Na de Schotten, die zich met de latere Karel II hadden
verbonden, te hebben verslagen (definitief bij Worcester op 3
sept. 1650), kon Cromwell zijn macht als gevestigd beschouwen.
Van toen af streefde hij naar versteviging van Engelands positie
door een energieke economische politiek en door krachtig
optreden tegenover het buitenland. Tussen de bedrijven door
moest hij echter toch steeds met oppositionele stromingen in het
binnenland rekening blijven houden. Met het rompparlement kwam
Cromwell spoedig in conflict en op 20 april 1653 joeg hij het
uiteen. De Staatsraad werd tevens ontbonden. Op 4 juli kwam het
Barebones Parliament bijeen, dat op 12 dec. weer werd ontbonden.
De Staatsraad en de krijgsraad (Cromwells officieren) stelden
daarop een nieuwe grondwet op, die de uitvoerende macht opdroeg
aan Cromwell als lord-protector, bijgestaan door een Staatsraad;
hij zou ook het bevel over leger en vloot behouden. De wetgeving
berustte geheel bij een vrij gekozen parlement. Op 16 dec. 1653
legde Cromwell als protector de eed op de constitutie af. Het in
okt. 1654 bijeengekomen parlement kwam echter dadelijk met hem
in conflict, werd gezuiverd en ten slotte naar huis gezonden (jan.
1655). Hiermee begon het militaire despotisme van Cromwell: de
protector regeerde met het leger over Engeland, dat, in tien
districten verdeeld, moest gehoorzamen aan de daarover
aangestelde 'majors-general'. Nog tweemaal heeft hij een poging
gedaan parlementair te regeren (in 1655 en in 1657). De hem in
1655 door het parlement aangeboden kroon weigerde hij onder druk
van het leger.
In zijn buitenlandse politiek probeerde Cromwell de Engelse
invloedssfeer te vergroten. De oorlog met de Republiek der
Verenigde Nederlanden bleef onbeslist (Eerste der
Engels-Nederlandse oorlogen); op Spanje werden Jamaica en
Duinkerke veroverd (dit laatste in een verbond met Frankrijk).

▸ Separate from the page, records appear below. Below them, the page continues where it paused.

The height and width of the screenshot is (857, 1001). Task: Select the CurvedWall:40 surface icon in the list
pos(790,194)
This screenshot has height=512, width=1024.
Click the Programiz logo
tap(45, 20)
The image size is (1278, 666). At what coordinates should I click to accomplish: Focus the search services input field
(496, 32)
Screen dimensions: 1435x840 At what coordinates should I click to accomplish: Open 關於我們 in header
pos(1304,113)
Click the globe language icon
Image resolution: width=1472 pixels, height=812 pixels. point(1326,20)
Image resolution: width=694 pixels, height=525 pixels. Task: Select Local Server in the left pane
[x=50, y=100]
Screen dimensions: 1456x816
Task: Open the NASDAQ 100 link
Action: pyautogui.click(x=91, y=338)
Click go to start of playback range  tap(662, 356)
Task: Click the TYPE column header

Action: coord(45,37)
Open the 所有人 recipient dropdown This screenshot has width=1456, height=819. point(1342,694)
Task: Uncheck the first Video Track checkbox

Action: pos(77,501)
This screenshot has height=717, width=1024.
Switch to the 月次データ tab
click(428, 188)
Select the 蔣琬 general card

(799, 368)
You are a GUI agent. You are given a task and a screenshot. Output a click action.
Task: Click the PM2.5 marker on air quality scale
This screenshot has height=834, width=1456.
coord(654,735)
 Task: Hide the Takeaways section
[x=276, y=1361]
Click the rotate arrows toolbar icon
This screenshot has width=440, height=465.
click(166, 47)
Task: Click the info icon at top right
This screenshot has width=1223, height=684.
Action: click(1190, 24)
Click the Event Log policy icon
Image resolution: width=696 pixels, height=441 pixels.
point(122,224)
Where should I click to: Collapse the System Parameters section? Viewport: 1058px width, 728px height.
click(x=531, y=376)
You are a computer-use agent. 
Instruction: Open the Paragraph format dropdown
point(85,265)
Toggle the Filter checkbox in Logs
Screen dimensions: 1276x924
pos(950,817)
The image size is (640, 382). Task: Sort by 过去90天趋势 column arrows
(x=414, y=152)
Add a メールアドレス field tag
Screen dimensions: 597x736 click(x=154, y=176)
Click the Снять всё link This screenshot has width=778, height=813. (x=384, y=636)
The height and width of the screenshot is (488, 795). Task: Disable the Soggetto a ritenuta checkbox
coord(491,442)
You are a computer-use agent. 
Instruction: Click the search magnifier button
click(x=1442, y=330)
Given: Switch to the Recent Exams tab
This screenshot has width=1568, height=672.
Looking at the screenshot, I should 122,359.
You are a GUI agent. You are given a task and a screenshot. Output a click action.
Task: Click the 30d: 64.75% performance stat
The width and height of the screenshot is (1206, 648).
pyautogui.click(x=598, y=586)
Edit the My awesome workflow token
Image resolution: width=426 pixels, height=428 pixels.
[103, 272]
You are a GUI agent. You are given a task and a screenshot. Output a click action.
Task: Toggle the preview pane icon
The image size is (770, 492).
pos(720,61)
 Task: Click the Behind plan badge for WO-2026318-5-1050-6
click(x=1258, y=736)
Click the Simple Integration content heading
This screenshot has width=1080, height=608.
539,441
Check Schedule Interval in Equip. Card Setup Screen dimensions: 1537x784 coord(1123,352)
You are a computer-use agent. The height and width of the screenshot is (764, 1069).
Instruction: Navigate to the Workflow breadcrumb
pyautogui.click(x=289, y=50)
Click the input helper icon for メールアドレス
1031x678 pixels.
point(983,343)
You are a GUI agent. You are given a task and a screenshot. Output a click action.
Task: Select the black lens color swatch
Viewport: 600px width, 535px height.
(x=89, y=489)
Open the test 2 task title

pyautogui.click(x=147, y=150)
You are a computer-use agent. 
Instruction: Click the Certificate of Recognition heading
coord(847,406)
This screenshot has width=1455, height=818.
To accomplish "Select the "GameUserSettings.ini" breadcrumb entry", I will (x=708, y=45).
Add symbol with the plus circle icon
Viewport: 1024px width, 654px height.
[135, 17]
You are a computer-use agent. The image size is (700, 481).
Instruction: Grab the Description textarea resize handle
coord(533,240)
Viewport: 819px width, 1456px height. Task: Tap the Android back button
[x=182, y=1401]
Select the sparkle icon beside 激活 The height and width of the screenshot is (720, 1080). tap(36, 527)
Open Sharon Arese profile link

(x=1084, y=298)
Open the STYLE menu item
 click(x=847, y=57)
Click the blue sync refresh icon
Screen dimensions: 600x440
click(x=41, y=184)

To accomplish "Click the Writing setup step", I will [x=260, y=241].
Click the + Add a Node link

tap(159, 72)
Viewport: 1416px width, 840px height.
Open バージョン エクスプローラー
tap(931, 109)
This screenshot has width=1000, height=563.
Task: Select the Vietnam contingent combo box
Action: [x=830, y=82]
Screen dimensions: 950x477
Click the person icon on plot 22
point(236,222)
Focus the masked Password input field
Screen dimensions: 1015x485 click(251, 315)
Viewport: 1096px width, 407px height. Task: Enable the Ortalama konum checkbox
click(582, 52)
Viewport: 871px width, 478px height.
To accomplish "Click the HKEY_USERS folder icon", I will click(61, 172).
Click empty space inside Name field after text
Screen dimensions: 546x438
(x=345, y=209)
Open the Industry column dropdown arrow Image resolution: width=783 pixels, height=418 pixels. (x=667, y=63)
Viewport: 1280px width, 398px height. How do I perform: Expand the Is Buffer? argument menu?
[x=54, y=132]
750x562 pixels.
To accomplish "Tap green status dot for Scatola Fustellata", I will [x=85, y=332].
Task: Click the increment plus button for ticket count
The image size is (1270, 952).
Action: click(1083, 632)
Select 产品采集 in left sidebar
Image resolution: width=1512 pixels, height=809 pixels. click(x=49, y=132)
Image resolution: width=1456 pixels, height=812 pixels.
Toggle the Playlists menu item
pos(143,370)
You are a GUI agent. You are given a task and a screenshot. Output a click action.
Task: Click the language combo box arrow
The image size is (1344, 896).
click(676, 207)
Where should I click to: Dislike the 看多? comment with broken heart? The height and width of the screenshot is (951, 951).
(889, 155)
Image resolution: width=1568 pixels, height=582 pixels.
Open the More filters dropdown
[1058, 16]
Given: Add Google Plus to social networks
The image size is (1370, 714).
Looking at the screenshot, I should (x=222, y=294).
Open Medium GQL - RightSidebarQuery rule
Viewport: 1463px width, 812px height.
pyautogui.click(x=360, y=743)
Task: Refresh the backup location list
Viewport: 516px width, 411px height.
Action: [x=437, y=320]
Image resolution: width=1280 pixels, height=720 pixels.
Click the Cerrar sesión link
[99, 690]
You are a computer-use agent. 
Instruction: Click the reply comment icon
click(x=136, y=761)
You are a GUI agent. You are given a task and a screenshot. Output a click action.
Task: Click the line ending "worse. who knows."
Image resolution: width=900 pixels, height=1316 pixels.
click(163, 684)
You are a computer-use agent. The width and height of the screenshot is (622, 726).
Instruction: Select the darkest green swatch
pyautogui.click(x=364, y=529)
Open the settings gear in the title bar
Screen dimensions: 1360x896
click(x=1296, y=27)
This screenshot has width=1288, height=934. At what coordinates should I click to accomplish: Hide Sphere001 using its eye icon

De periode van Cromwell was voor Engeland in het algemeen een
tijd van belangrijke koloniale expansie.
In de geschiedschrijving is Cromwell nogal verschillend
beoordeeld. Sommigen beschouwen hem als de eerste grote Engelse
staatsman van de moderne tijd. Anderen (Carlyle in de 19de eeuw
en Ashley in de 20ste eeuw) zien in hem de sterke man, die
Engeland tijdens de revolutie nodig had. Afwijzend tegenover
Cromwell staan Abbott, die Cromwell van 'fascisme' beschuldigt,
en in zekere zin ook Trevor-Roper, voor wie Cromwell niet meer
is dan een ouderwets edelman zonder positieve politieke idealen.
Zeker is, dat Cromwell door zijn krachtig bewind en
administratieve reorganisatie de nasleep en ellende van de
burgeroorlog snel wist te overwinnen. Zijn geloof in de
uitverkorenheid van heel het Engelse volk Gods deed hem
aanvankelijk sympathiek tegenover de radicale Levellers staan,
maar uit vrees voor sociale onrust en anarchie wees hij hun
eisen van de hand. Na afwijzing van de Levellers- 'democratie'
(tijdens de beroemde Putney-debatten in 1647) zag Cromwell geen
kans meer zijn op den duur voor allen ondraaglijke militaire
dictatuur te vervangen door een min of meer constitutionele
regeringsvorm. De ontevredenheid hierover maakte uiteindelijk
dat de Stuarts in 1660 naar Engeland konden terugkeren.